▸ Exercise description
Set down verbatim everything below from the line containing "Given: Click the 4.7 average rating value" down to the line containing "Image resolution: width=876", including both of those lines. Leave out the pictures.

+++++

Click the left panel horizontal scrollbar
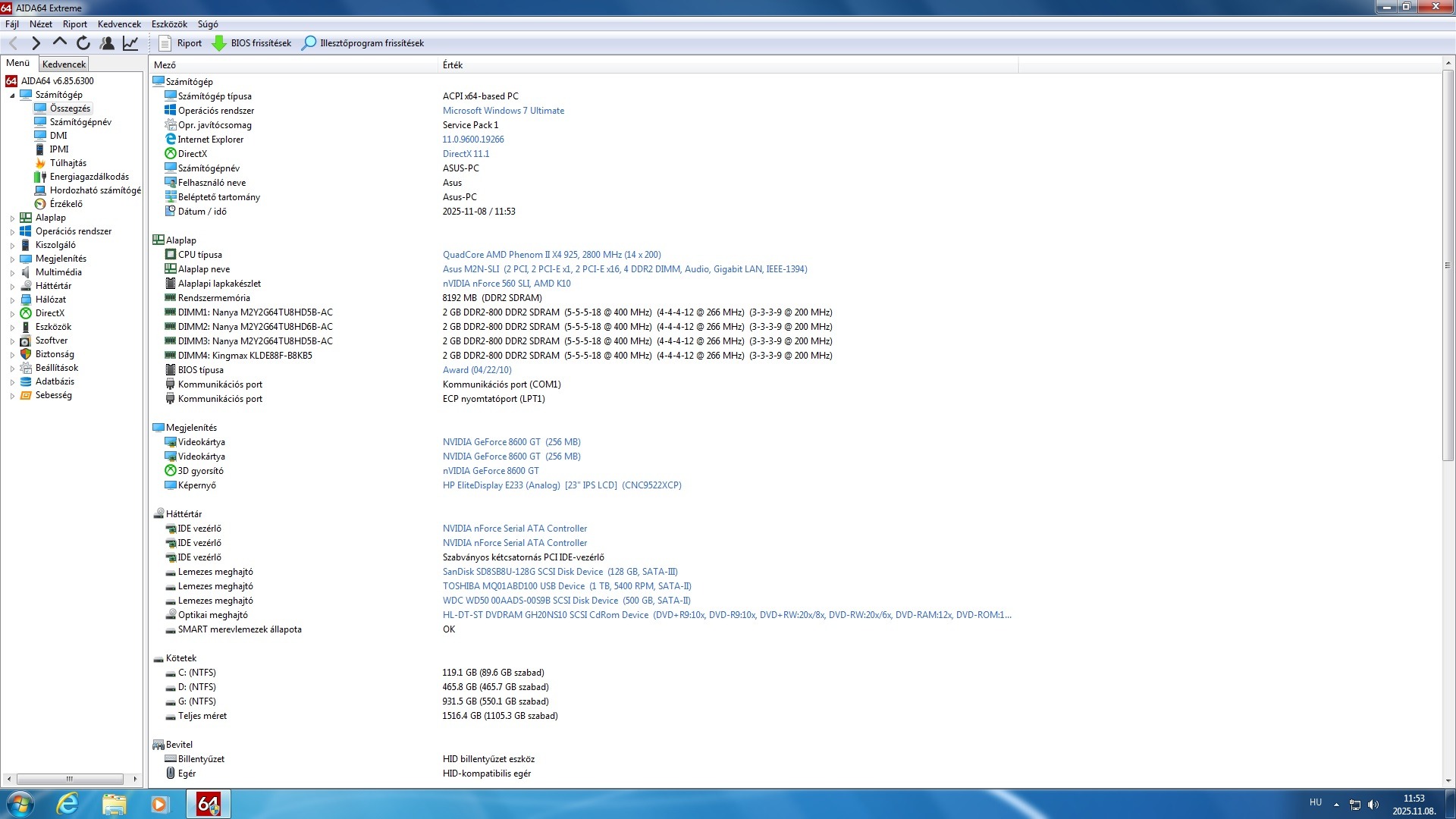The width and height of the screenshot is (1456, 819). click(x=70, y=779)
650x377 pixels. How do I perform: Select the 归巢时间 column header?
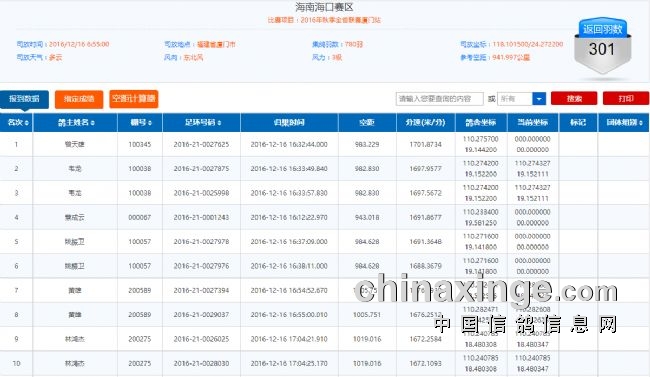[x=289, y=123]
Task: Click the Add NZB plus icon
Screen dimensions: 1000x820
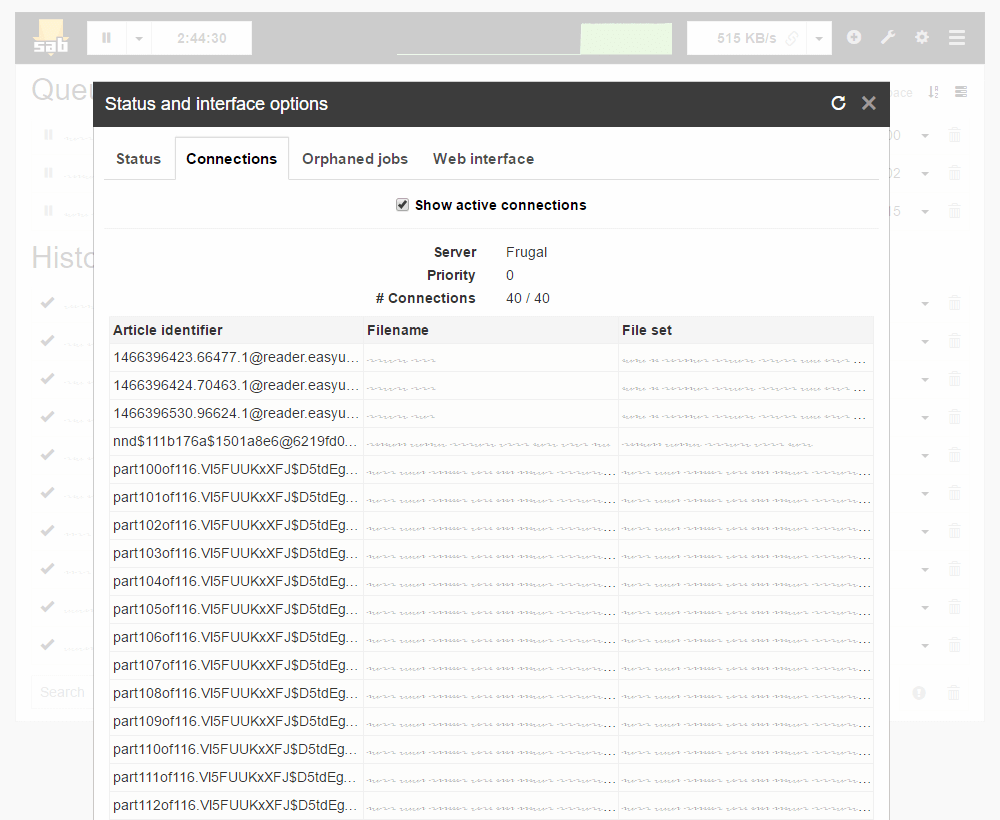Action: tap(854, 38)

+++++

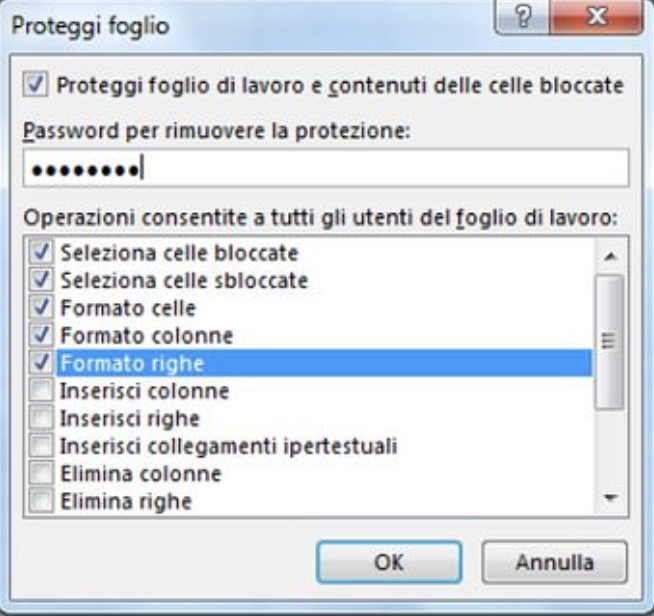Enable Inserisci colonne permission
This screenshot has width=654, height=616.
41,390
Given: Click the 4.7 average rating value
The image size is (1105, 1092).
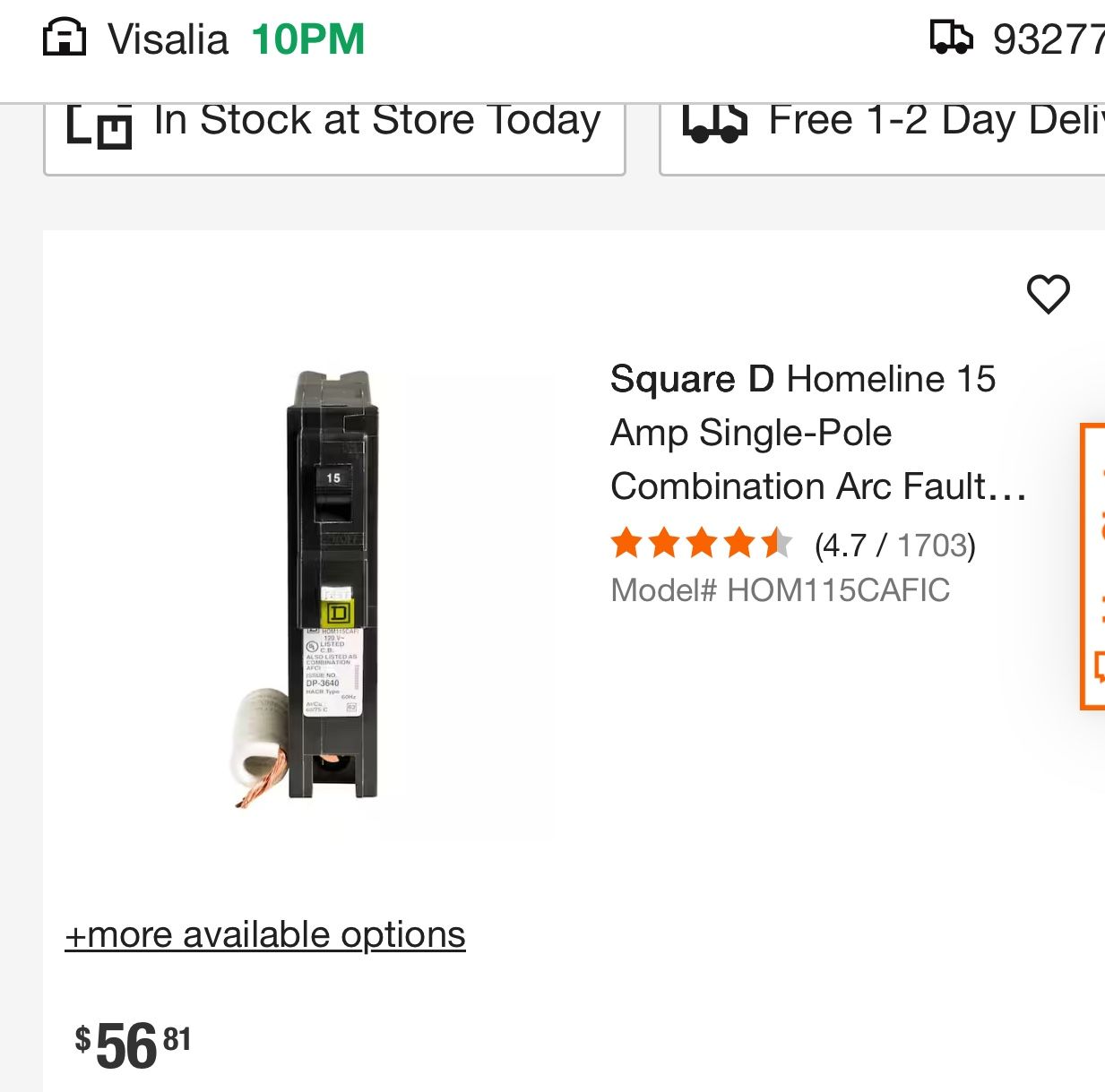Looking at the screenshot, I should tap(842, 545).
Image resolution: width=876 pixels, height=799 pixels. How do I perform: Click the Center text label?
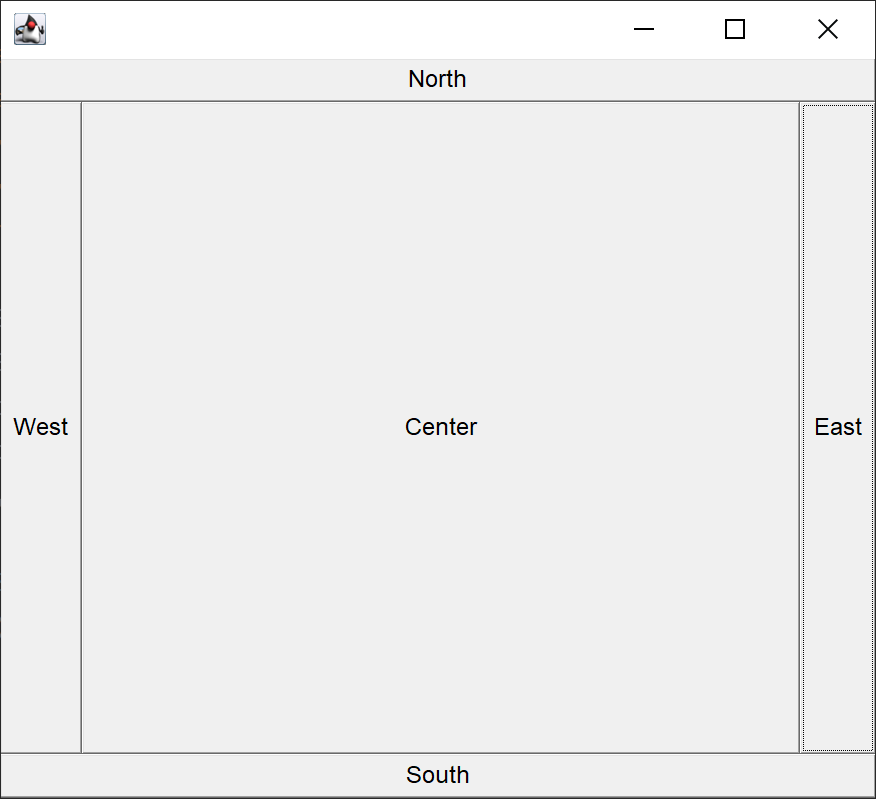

+++++

▸ Task response
Given: Click the 4.7 average rating value
The image size is (1105, 1092).
Looking at the screenshot, I should tap(842, 545).
Image resolution: width=876 pixels, height=799 pixels. How do I perform: Click the Center text label?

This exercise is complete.